Liar’s Tongue continue their abrasive, thrash-laden heavy hardcore dominion over the listener with their insane, warped vocal element—and while their name might be Liar’s Tongue, the group’s lyrics and gruff, raw vocals are nothing but real. Frontman Brian Miya—assisted by bassist Mike—is the source of Threat of Intellect‘s intense and abrasive vocals, and he serves up cut after cut of unfiltered fury like a butcher with bloodlust. Songs like “Eclipse of Justice,” and the aforementioned “Conquer and Control” are two excellent examples of Miya’s malicious mastery over his harsh, belted yell that drops into gritty, dark growls and sharp, mid-range yells. While Miya might not reinvent the wheel when it comes to thrash-infused, crossover vocal styles, he certainly serves as a stellar complement to Liar’s Tongue’s riff-driven, energetic and scathing dynamic. Where the band is quick, groovy and fluid, Miya is as well—placing his patterns in perfect cadence with the dancy nature of the music that serves as his canvas. However, where the band drop the subtlety and go for the throat, one can expect line after line of lurid vocal evisceration to follow suit.

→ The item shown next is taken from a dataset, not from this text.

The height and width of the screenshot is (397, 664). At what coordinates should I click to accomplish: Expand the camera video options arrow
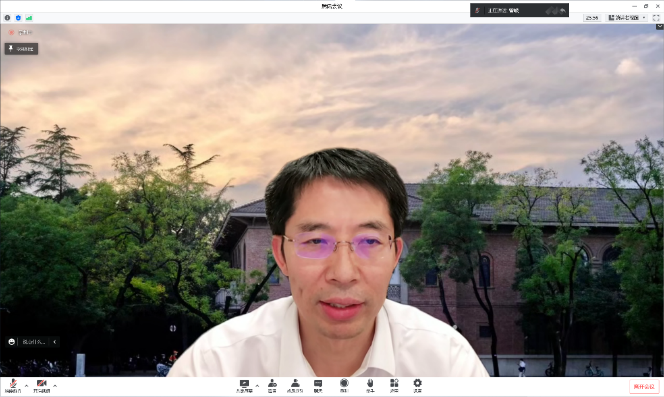click(55, 386)
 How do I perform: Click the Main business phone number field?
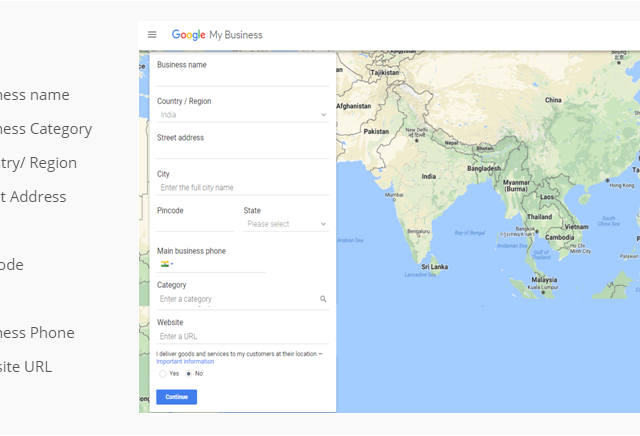point(220,265)
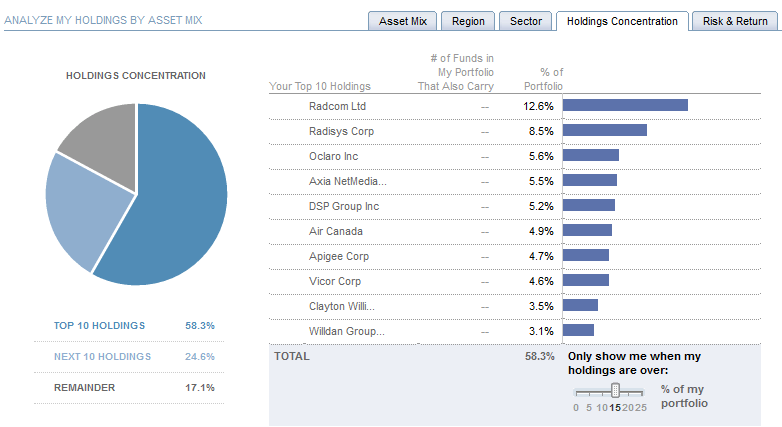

Threat of Intellect is sharp, sinister, smart and short-but-sweet—the ideal amalgam for metallic hardcore. As mentioned before—while the band don’t necessarily blow the listener’s mind with out-of-the-box structure, writing, technicality or brutality, they balance metallic and murderous, hardcore-driven mentalities near-perfectly, leaving nothing to be desired when it comes to delivering devastation as precisely as a trained sniper, but with the cataclysmic effect of a nuclear bomb. The band work as a finely tuned machine, dealing out ferocious riffs, groovy two-steps and gut-shredding breakdowns in a ruthless recipe that’s bound to rot the listener’s gut faster than Helicobacter pylori. As fatal as five shots to the chest, and more intense than the end of days, Threat of Intellect is a release that fans of all things crossover and heavy will adore.